Ottimo. Snyder riesce nella difficile impresa di coniugare il comicmovie intimista sul modello di Nolan con le apocalittiche evoluzioni del modello Whedon- Avengers accontentando un po’ tutti, fan del fumetto e ignari. E lo fa operando sull’aspetto più controverso e indigesto di Superman, vale a dire l’estetica. Ormai bisogna farne un punto di orgoglio e capacità, Snyder è il regista che più di ogni altro è capace di tradurre su grande schermo le immagini dei fumetti e dei luoghi immaginifici del fantastico, proprio come proporzioni, materiali, tessuti, visioni grandiose di contesti illusori che affaticano l’occhio di ricchezza e bellezza. Krypton è perfetta nel suo manierismo alieno e crepuscolare, tesa tra verticalismo gotici e alterità architettoniche che restituiscono proprio un’idea di unità smarrita e prosciugata di…umanità. Magnifico in questo senso il lavoro su armature, elmi/caschi e sulla resa realistica di personaggi da fumetto, unito alla potenza ipercinetica di movimenti e combattimenti. L’arrivo di Zod e di Faora sulla terra e in particolare il combattimento a 3 del prefinale costituiscono una visualizzazione netta e ammaliante di tutto quello che vediamo in videogiochi e fumetti. Per non tacere della storia di Krypton sull’astronave, bellissima.

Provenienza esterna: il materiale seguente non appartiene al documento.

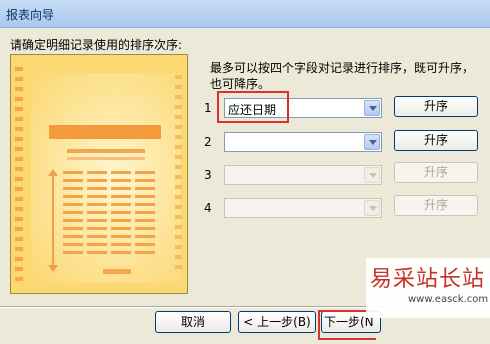  Describe the element at coordinates (436, 140) in the screenshot. I see `sort-order-2-button: 升序` at that location.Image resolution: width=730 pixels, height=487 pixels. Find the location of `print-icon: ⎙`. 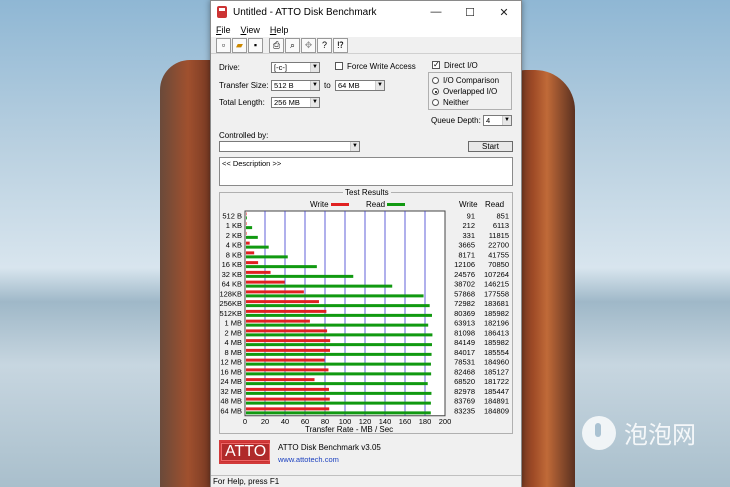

Le due anime del film si integrano alla perfezione grazie alla scelta della reminiscenza, non si tratta di sorbirsi sempre la solita storia in modo graduale e progressivo, l’andirivieni di fatti e ricordi sottolinea in modo efficace i guadagni del piccolo Kal El/Clark alle prese con il senso di smarrimento della propria condizione. Le scelte sono tutte felicissime. Cavill, fisicamente adattissimo a rappresentare un giovane Superman vitale e virile, eppure capace di sguardi vuoti e tenerissimi nei momenti di maggiore tristezza; Russell, carismatico e sofferto come sempre; antagonisti gustosamente affrescati; giusto la Adams è la figura più discutibile del film, carina la questione dell’”inchiesta” ma poi diventa protagonista degli snodi più deboli del film.
Quello che convince più di ogni altra cosa è il recupero, presente sin dalla genesi del personaggio negli anni ’30, della proiezione cristologica di Superman. Nel suffisso - El – si trova la radice del nome ebraico “
El”, (dando origine anche ad Allah) che rappresenta uno dei nomi di Dio, nella fattispecie nella sua accezione di “
potente, altissimo, ordinatore di un mondo sottoposto e caotico” che si trova ai suoi piedi. Non a caso il tema dominante del film è la funzione osmotica che le due civiltà, kryptoniana e terrestre, operano nella figura di Kal scolpendo un essere che alla stregua di Cristo si trova a negoziare due nature, tremenda e disumana la prima, compassionevole e piena di speranza l’altra, seppur immersa nella paura della carne. La scena della chiesa è emblematica, una scelta implica una fede.
E l’evoluzione non implica necessariamente la mancanza di moralità, lo aveva capito Jor-El spedendo il piccolo Kal sulla Terra.
Bello, poco da aggiungere. Le critiche secondo me hanno poco senso, il personaggio è questo (si parla di quasi un secolo fa), la ricompilazione estetica è pregiata, Superman non è Batman e manco un Xmen, la mezz’ora di caos finale è quello che è lecito aspettarsi da un personaggio invulnerabile. Cazzatelle qui e là per legare gli eventi ma nulla che non si trovi anche nei fumetti più celebrati dell'Uomo d'Acciaio. Tutti i tasselli sono al posto per non far rimpiangere, infine, il film di Donner.
D’ora in poi per me Superman è questo.